Dr Nadine Houedé. - Leur efficacité dépend de l'étanchéité de la cabine et de la qualité du masque. Les agriculteurs sont également au contact des produits avant d'entrer dans la cabine, lorsqu'ils remplissent la cuve, puis au moment de nettoyer leur matériel.
M. Joël Labbé. - Les perturbations endocriniennes entrent-elles dans votre champ de compétence ?
Dr Nadine Houedé. - Oui, par le biais des cancers hormonaux-dépendants comme ceux du sein et de la prostate, qui commencent à apparaître.

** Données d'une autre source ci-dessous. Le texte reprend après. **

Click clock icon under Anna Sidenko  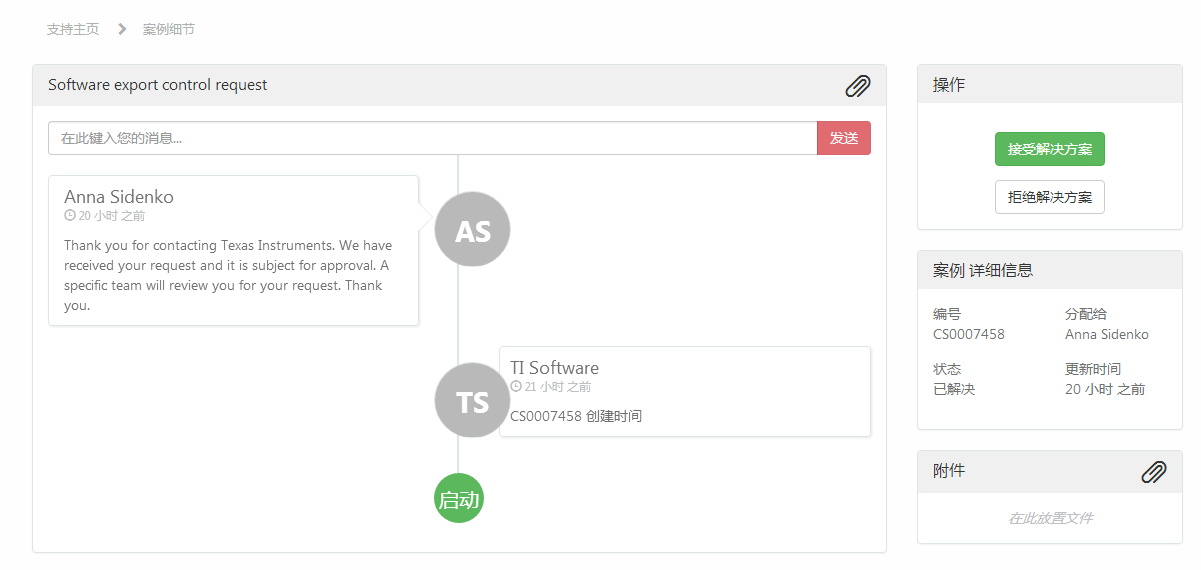click(x=70, y=215)
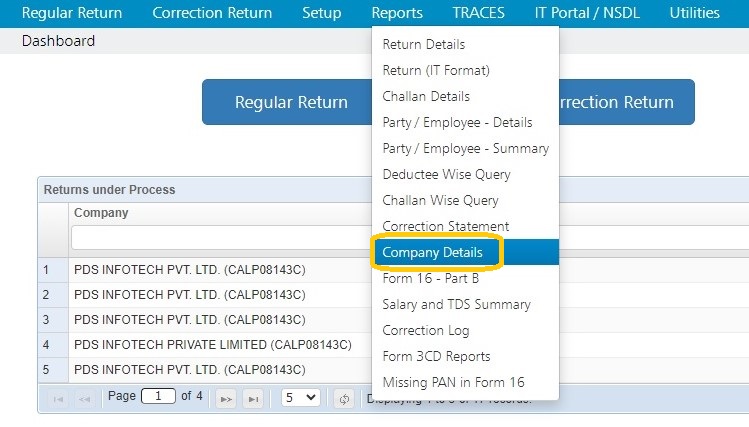Click the page number input field
The image size is (749, 427).
(158, 397)
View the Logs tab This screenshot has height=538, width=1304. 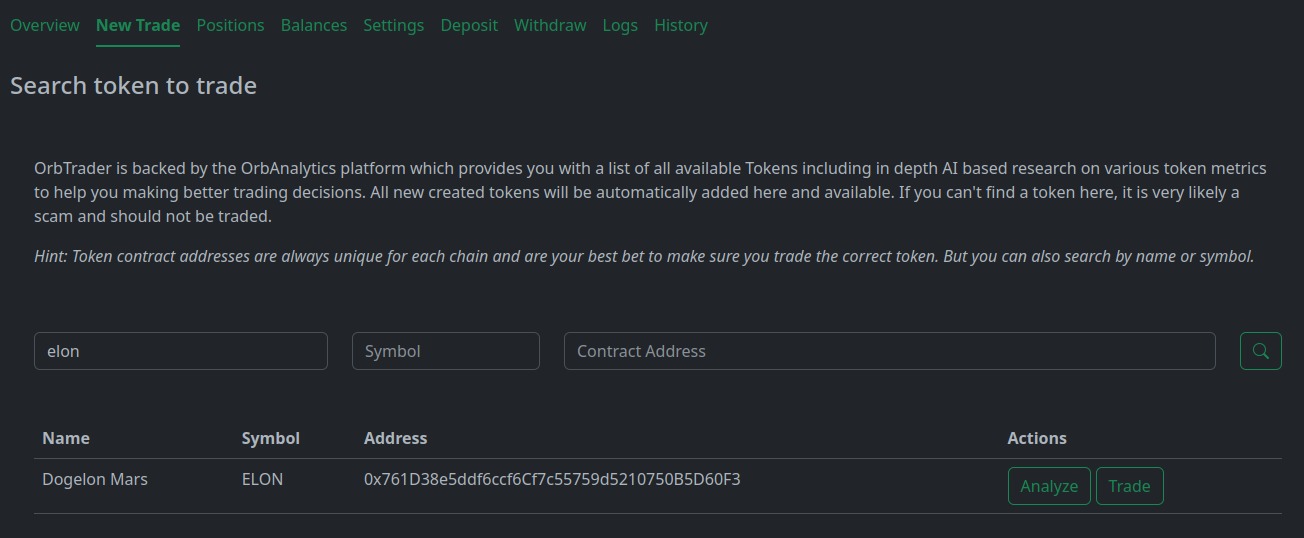coord(620,25)
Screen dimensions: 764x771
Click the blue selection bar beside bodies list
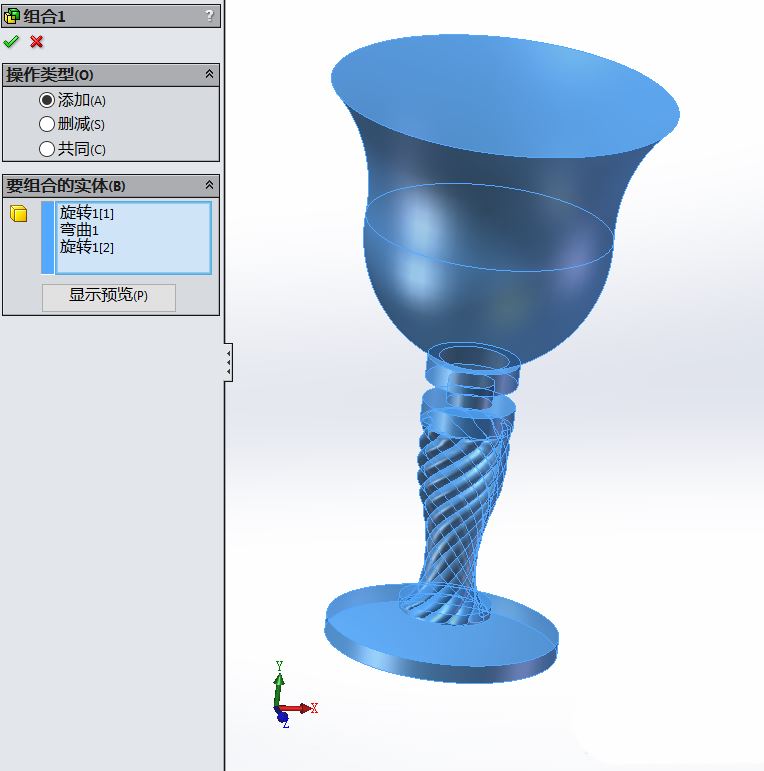(x=47, y=237)
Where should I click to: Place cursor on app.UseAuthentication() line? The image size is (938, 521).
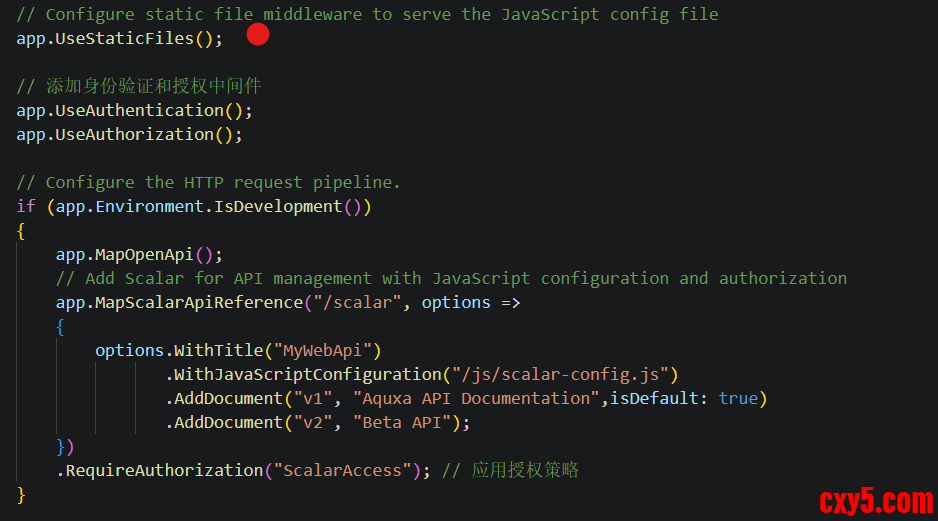(134, 110)
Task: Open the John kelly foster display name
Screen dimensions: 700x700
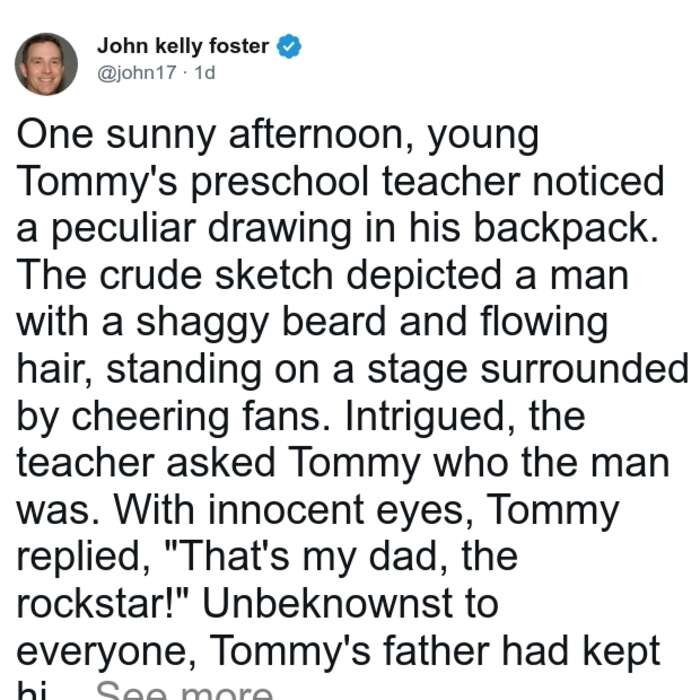Action: pos(183,46)
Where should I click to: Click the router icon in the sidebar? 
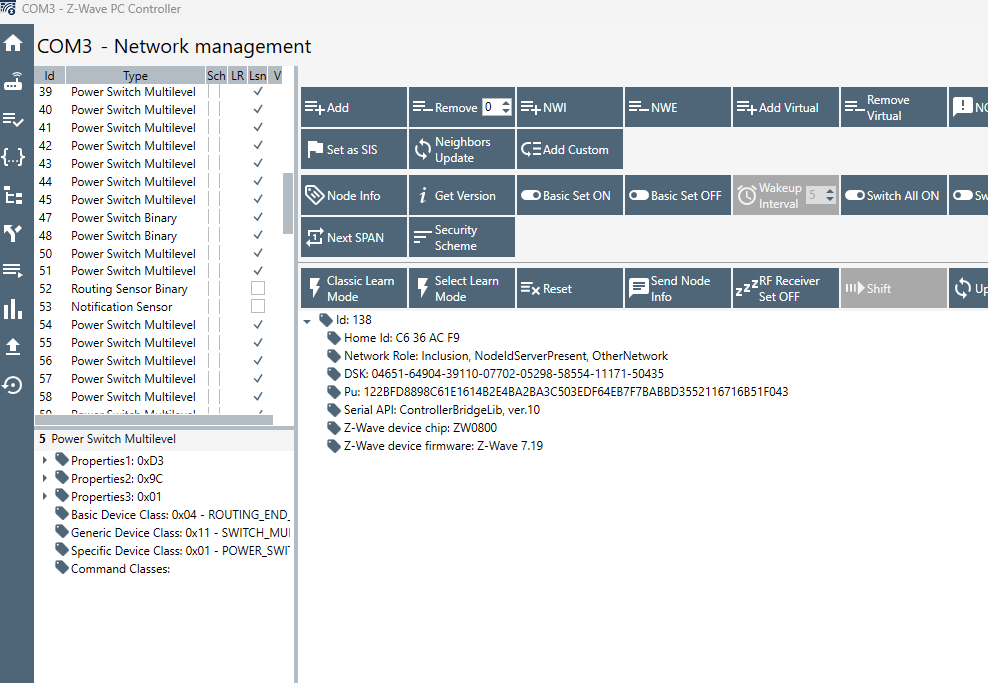(x=13, y=81)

Lorsque le CIRC ne dispose pas de données suffisantes sur un produit, il est classé dans le groupe 3 intitulé « Agents inclassables ». Vous disposez sans doute déjà de ces informations législatives. Par ailleurs, le cancer n'est malheureusement pas la seule maladie liée aux pesticides. Les maladies neurodégénératives sont elles aussi concernées, probablement parce que les produits toxiques se fixent dans les tissus graisseux. En effet, les neurones sont entourés de matière adipeuse. Les maladies observées sont les suivantes :
· Parkinson, qui vient d'être ajoutée au tableau des maladies professionnelles ;
· Alzheimer, qui n'y figure pas ; toutefois, le risque de développer cette maladie est plus important pour les personnes exposées aux pesticides ;
· troubles cognitifs ;
· sarcomes ;
· maladies respiratoires, notamment l'asthme.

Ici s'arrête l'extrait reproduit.